* WORK INSTRUCTION *
Your task is to copy the lines of the data below from the line holding "Task: Tap the Invoice Totals heading" through the line holding "Click the horizontal interpolate bars icon", inclusive, exactly and with nothing added.

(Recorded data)
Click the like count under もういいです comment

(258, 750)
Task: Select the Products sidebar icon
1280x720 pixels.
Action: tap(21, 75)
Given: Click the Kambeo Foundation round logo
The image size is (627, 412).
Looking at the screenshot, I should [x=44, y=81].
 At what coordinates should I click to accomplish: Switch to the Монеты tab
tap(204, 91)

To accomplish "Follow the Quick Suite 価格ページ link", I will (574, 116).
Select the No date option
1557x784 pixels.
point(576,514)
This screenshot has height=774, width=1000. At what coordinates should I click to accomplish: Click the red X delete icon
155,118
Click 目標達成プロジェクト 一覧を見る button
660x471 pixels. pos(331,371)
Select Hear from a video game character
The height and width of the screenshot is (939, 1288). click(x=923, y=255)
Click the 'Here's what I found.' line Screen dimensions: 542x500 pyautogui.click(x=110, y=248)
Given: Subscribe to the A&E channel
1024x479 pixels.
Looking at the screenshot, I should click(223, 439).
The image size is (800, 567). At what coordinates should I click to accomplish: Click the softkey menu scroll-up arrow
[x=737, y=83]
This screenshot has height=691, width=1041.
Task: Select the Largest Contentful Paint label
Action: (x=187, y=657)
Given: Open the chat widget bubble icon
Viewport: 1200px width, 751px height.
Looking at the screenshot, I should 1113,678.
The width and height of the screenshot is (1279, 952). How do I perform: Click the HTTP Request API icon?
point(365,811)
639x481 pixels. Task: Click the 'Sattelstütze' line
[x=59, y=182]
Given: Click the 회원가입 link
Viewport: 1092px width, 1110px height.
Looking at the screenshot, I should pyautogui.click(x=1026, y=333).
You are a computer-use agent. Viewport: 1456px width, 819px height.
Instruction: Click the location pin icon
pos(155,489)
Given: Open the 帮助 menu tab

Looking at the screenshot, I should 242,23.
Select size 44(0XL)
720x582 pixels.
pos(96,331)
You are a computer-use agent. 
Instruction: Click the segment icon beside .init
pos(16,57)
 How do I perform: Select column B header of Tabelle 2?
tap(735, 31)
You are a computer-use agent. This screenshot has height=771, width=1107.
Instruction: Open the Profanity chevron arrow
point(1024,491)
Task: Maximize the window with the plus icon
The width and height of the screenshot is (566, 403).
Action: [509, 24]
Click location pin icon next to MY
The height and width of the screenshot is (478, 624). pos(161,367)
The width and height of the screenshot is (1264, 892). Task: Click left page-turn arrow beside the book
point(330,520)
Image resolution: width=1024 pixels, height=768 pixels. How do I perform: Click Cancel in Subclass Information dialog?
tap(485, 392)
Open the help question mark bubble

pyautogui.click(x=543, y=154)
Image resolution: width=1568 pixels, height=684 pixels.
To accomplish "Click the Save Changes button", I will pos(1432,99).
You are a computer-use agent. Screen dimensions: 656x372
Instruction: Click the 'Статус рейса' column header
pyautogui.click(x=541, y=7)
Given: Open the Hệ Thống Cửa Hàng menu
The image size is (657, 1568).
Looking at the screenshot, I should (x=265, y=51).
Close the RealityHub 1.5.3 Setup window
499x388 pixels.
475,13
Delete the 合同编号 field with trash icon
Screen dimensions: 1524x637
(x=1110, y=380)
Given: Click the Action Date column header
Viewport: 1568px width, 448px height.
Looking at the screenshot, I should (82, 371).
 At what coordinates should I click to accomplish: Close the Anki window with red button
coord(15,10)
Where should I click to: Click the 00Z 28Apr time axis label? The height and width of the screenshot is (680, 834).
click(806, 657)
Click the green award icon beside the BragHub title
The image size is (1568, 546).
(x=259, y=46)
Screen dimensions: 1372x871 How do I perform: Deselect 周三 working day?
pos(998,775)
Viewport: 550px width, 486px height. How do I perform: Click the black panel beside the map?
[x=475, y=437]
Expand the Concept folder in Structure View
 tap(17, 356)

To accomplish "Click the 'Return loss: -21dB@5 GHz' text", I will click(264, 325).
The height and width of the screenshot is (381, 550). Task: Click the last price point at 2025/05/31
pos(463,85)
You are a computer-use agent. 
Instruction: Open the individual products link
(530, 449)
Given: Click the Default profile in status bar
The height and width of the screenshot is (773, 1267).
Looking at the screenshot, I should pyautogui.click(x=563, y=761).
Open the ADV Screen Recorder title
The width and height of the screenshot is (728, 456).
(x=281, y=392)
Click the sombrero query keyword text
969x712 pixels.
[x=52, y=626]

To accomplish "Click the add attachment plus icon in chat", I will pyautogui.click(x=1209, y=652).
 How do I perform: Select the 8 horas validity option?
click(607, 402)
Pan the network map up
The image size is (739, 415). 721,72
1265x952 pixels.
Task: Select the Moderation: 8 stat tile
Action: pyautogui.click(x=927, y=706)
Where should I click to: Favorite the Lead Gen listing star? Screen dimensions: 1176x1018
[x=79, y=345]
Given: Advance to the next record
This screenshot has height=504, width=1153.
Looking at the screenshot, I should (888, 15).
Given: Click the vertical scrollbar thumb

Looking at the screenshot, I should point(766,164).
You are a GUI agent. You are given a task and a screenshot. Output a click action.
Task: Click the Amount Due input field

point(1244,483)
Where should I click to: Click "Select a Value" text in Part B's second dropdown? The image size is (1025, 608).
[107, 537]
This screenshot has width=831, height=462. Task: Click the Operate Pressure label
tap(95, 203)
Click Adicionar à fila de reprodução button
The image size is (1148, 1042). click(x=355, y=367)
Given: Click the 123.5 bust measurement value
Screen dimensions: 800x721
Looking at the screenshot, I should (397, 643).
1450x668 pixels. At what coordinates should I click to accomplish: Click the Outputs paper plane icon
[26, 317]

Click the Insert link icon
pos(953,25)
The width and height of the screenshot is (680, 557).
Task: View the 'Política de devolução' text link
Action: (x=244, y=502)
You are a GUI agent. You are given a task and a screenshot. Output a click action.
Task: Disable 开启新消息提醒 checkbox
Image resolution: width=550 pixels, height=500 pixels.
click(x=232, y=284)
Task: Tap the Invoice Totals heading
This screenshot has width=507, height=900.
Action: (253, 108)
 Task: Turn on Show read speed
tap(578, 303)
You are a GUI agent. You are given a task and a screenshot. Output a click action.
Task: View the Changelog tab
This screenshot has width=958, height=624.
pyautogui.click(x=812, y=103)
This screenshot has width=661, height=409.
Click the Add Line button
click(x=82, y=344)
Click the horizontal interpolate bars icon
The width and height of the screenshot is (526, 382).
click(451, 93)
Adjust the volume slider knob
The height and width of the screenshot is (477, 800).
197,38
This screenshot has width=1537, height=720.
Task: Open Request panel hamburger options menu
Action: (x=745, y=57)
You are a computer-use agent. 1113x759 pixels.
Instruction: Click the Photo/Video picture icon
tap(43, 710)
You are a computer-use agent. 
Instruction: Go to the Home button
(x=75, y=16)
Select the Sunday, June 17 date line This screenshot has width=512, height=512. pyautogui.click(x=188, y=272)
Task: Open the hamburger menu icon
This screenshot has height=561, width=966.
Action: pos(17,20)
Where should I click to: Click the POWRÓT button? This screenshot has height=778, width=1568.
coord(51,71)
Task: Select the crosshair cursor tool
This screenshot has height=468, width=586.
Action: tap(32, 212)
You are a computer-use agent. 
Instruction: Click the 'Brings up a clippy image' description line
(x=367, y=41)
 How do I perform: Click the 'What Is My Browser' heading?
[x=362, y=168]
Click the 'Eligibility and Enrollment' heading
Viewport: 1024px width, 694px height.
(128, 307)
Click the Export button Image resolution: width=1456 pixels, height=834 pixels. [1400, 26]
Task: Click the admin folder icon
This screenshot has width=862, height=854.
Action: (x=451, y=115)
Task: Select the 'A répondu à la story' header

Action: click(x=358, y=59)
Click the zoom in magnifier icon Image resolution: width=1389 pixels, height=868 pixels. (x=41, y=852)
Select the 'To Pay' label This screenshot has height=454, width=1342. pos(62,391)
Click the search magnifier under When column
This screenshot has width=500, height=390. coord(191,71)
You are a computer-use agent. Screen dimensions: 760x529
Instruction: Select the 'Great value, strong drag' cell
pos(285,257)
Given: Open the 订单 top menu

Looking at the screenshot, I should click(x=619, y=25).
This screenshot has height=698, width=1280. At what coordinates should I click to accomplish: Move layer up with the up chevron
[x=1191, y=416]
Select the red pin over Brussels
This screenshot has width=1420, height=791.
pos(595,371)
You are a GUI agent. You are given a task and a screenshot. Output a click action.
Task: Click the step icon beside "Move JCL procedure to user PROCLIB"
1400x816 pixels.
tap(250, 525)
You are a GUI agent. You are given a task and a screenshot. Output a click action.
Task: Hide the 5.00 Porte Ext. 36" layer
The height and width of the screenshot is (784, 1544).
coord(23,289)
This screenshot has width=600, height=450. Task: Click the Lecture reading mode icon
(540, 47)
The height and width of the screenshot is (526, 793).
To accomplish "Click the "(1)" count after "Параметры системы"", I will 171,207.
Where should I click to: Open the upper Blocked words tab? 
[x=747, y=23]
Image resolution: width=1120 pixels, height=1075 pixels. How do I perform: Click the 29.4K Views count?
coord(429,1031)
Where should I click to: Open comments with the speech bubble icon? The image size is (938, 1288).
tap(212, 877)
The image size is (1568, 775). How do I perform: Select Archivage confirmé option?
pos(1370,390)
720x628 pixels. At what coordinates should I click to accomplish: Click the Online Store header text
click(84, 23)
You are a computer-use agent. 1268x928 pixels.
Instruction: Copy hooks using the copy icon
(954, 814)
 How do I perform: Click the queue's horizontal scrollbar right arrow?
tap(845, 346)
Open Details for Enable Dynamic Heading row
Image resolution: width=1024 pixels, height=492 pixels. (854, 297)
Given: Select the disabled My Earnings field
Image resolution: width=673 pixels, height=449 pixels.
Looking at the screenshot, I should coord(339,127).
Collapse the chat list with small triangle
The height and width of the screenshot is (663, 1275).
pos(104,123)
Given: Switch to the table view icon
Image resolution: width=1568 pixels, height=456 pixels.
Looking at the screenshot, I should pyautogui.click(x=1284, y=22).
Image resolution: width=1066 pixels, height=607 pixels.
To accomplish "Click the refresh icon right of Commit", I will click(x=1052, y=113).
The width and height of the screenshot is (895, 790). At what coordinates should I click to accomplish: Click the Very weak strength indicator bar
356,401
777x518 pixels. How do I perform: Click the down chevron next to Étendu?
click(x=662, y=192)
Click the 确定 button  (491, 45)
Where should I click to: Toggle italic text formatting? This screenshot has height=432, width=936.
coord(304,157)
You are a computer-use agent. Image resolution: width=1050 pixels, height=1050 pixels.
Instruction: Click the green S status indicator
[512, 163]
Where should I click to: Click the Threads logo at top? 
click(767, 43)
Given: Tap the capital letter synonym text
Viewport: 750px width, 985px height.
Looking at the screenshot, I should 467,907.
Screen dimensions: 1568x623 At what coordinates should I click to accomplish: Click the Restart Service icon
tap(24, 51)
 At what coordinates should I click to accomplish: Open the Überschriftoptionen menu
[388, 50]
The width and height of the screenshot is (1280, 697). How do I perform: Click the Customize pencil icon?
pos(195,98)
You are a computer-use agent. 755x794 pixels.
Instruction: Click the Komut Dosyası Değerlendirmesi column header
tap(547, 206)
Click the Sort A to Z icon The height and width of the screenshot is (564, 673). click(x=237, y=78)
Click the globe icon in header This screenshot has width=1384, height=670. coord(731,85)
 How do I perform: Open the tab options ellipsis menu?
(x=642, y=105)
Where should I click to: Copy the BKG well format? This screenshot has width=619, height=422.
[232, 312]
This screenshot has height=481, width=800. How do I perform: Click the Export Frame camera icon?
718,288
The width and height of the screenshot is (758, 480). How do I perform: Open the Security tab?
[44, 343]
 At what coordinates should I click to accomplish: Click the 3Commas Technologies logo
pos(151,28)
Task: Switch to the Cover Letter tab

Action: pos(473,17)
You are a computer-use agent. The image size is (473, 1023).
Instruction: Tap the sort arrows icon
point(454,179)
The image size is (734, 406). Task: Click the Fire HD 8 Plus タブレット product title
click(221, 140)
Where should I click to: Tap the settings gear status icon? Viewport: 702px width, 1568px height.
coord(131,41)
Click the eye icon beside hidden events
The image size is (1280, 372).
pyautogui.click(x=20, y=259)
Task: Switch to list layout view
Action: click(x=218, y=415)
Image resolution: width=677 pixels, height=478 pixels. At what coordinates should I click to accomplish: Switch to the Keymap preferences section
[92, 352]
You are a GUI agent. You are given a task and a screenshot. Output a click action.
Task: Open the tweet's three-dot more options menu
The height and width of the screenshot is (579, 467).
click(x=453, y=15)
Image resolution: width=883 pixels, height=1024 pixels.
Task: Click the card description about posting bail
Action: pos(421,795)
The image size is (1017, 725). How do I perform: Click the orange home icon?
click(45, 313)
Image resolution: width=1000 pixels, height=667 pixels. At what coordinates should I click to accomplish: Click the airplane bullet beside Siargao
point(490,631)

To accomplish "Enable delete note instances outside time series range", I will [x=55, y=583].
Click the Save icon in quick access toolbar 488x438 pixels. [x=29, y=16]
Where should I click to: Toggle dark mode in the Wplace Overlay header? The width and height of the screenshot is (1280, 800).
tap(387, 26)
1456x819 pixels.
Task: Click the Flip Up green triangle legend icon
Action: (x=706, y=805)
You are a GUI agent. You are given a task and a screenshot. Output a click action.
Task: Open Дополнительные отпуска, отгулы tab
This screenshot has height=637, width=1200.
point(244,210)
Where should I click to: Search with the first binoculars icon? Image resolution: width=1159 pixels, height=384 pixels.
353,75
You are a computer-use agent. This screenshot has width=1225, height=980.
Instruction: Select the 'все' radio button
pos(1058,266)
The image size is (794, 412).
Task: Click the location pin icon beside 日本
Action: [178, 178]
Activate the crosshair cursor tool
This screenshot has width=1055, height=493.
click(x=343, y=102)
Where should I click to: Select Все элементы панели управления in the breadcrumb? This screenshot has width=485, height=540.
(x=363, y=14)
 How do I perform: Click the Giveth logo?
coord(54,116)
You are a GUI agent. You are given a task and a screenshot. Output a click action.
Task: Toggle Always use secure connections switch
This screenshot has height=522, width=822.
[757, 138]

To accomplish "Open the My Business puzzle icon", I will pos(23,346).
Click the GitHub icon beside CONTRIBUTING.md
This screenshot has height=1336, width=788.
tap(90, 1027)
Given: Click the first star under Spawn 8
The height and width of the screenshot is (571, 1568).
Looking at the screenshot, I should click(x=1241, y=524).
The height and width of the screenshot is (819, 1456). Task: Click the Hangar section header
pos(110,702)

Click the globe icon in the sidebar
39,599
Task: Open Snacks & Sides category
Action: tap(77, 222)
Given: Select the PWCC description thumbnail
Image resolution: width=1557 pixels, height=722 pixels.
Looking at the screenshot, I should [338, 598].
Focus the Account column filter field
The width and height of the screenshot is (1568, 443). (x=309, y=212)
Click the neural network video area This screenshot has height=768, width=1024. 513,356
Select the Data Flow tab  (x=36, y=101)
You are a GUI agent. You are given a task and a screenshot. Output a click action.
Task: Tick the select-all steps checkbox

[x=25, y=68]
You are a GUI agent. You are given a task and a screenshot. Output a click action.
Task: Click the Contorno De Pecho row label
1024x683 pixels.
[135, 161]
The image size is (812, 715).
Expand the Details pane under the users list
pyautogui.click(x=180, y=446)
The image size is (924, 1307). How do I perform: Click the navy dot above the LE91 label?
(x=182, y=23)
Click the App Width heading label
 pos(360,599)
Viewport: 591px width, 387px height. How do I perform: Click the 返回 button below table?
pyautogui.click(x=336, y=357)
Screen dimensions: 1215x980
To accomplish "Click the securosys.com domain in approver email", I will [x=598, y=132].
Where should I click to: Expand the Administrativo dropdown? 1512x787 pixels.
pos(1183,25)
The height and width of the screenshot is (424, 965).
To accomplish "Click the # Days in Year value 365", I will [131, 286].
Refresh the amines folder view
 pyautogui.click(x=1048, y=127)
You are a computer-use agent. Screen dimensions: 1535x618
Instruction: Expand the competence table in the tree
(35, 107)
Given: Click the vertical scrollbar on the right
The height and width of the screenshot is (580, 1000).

* TASK RESPONSE *
Task: Tap the Invoice Totals heading
This screenshot has width=507, height=900.
Action: (253, 108)
 Task: Turn on Show read speed
tap(578, 303)
You are a GUI agent. You are given a task and a screenshot. Output a click action.
Task: View the Changelog tab
This screenshot has width=958, height=624.
pyautogui.click(x=812, y=103)
This screenshot has width=661, height=409.
Click the Add Line button
click(x=82, y=344)
Click the horizontal interpolate bars icon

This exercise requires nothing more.